Look Out Below, Energy Markets Are Seeing Heavy Selling To Start The Week
Look out below. Energy markets are seeing heavy selling to start the week, pushing prices back near the low end of their recent trading range and threatening a much bigger slide of technical support breaks down. RBOB gasoline futures are leading the move lower, down more than 6 cents in the early going and trading just 8 cents above the 2-year low set in December. The winter storms sweeping the country this week are certainly not helping matters as many drivers are avoiding the roads.
Saudi Arabia cut its oil price differentials to a 2+ year low, highlighting the ample supplies globally. Meanwhile, Iran reportedly defaulted on oil shipments to China, demanding higher prices for deals apparently already completed.

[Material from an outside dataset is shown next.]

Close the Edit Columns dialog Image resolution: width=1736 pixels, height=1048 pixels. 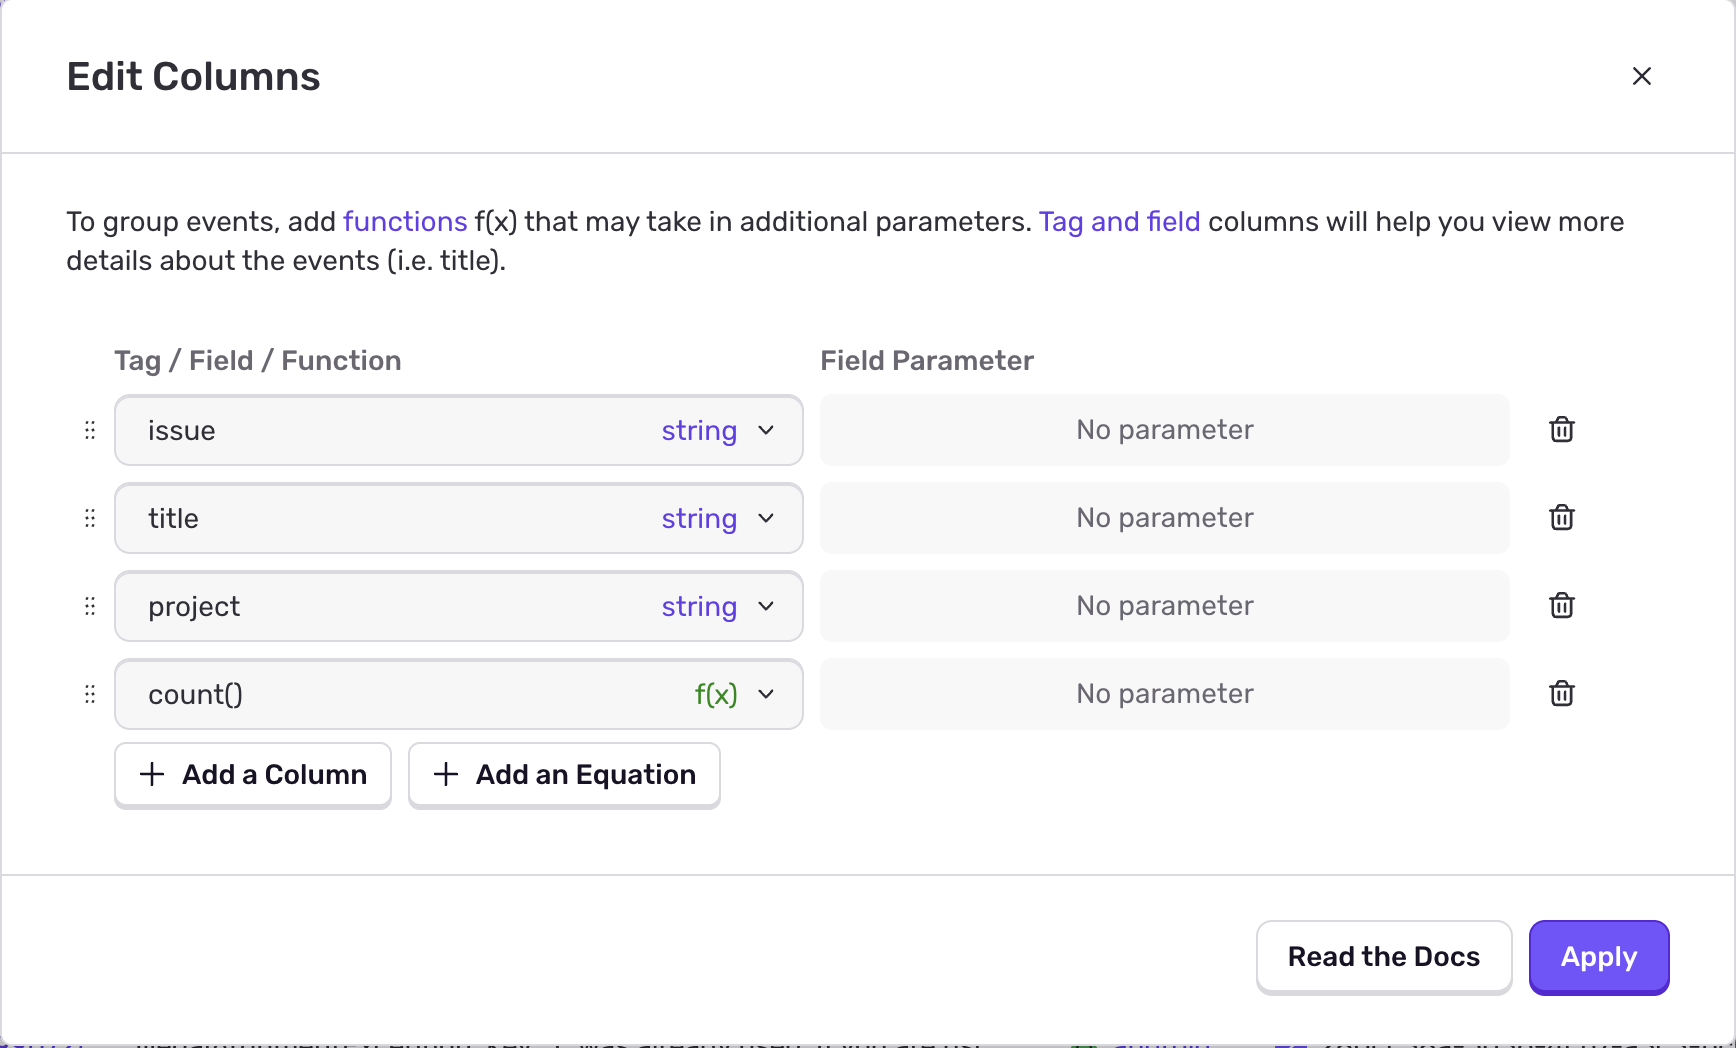click(1642, 76)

This could be playing into the Saudi’s hands, as they look to take back market share from the sharply discounted sanctioned barrels coming from Iran, Venezuela and Russia.
After two weeks of heavy short covering, we saw a huge influx of new managed money bets on lower prices, with short positions in WTI and Brent increasing by more than 60,000 contracts in the latest report. That big influx of new money from large speculators suggests that the big funds are betting that the Red Sea drama is a red herring. Today those funds look like heroes, if they were brave enough to hang on to those positions through the rallies we saw Wednesday and Friday last week. The money manager action in refined products was muted last week, with minimal changes for both RBOB and ULSD contracts.

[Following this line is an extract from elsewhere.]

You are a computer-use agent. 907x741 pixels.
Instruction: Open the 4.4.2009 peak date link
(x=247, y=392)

Baker Hughes reported an increase of 1 oil rig drilling in the US last week, while natural gas rigs declined by 2. In total, there were 621 rigs active in the US last week, down from 772 a year ago. Oil rigs account for the majority of the decrease, declining by 117 of the 151-rig decline, but on a percentage basis Natural Gas rigs are down more, declining 22% vs 19% for oil. A Financial Times article this morning highlighted efforts by petroleum producers to combat the lack of qualified students joining the industry. Next week the Supreme Court is scheduled to hear arguments in 2 cases that threaten a 40-year-old precedent that could further alter the industry landscape. Read this RBN blog post for an (excellent) overview of what’s at stake.
Motiva is expected to shut the largest crude unit at the country’s largest refinery this week, as maintenance originally planned for the spring was moved up due to equipment challenges. From a margin standpoint, this may turn out to be ideal timing as crack spreads are trading near 2-year lows.